Moreover, I have met with and written to Adam Zellner and Paul Drake at the Office of Smart Growth to try to resolve the RR-1 "center designation" issue noted in Joann's July 3rd Pre-Mediation Report. The resolution of this issue really amounts to a policy determination between COAH and OSP [Office of State Planning] in light of the October 27, 1992 MOU [Memorandum of Understanding] between the two agencies. As such, I would also appreciate if you could touch base with Messrs. Zellner and Drake as to how this issue should be addressed. This is particularly important from COAH's perspective because this issue doesn't affect just Southampton. Indeed, it affects all first round "carry-over" inclusionary parcels that now find themselves in Pa-4 as a result of the 1992 SDRP [State Development & Redevelopment Plan].

On August 14, 2003, counsel for Pulte also requested COAH's support. It advised that work was underway on a wastewater plan amendment to bring sewer service to Pulte's site.

By letter dated August 8, 2003, counsel for the Township contacted the Office of Smart Growth concerning the Township's efforts to assist Pulte in constructing an inclusionary development. Counsel explained that the RR-1 zone was originally designated for inclusionary development because its location on the Route 38 corridor made it likely that sewer service would be extended within the foreseeable future, although not necessarily during the first period of substantive certification. Because the State Plan was not adopted until 1992, three years after COAH certified the RR-1 zone as realistic, the site would be entitled to a waiver of the center designation requirement pursuant to an October 27, 1992 Memorandum of Understanding (MOU) that COAH and the Office of State Planning executed after adoption of the State Plan. As of August 2003, Pulte's site could easily connect with either the Mount Holly sewer system, or the system owned and operated by the Pinelands Wastewater Company, which had built a treatment plant and connecting lines to service a large retirement community located in the Pinelands. Excess capacity existed because the size of the community had to be reduced after creation of the Pinelands area in the late 1970's. Moreover, Pulte was fully committed to producing a substantial amount of affordable housing on its property, and the Township had been working diligently with Pulte and the DEP in order to amend the Township's "208 Plan." Counsel sought advice as to what additional steps were needed to receive COAH's approval of the RR-1 site.
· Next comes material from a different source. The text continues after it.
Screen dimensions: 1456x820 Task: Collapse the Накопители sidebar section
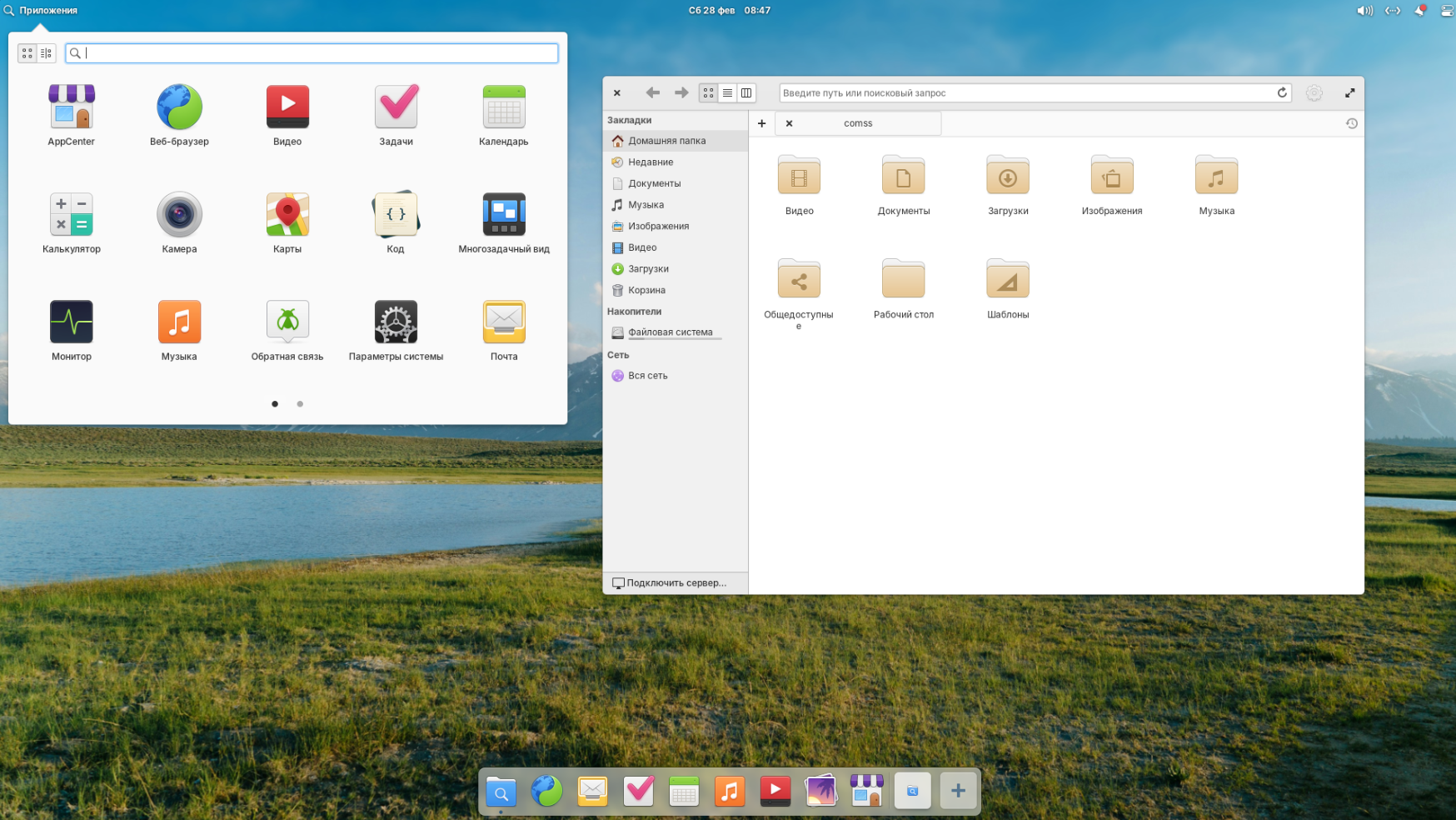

On August 29, 2003, counsel for the Township again wrote the Office of Smart Growth. On that same date, counsel for the Township asked DEP to confirm that the RR-1 inclusionary parcel could be placed in a new sewer service area and receive sewer service from the Pinelands Wastewater Company. COAH, the Office of Smart Growth, and Pulte were sent copies of this letter.

On September 8, 2003, counsel for Pulte notified DEP that a concept plan to provide sewer service to Pulte's inclusionary development had been drafted, was currently being reviewed by the municipality, and that Pulte and the Township would like to meet with DEP to discuss the proposed amendment to the Township's wastewater plan.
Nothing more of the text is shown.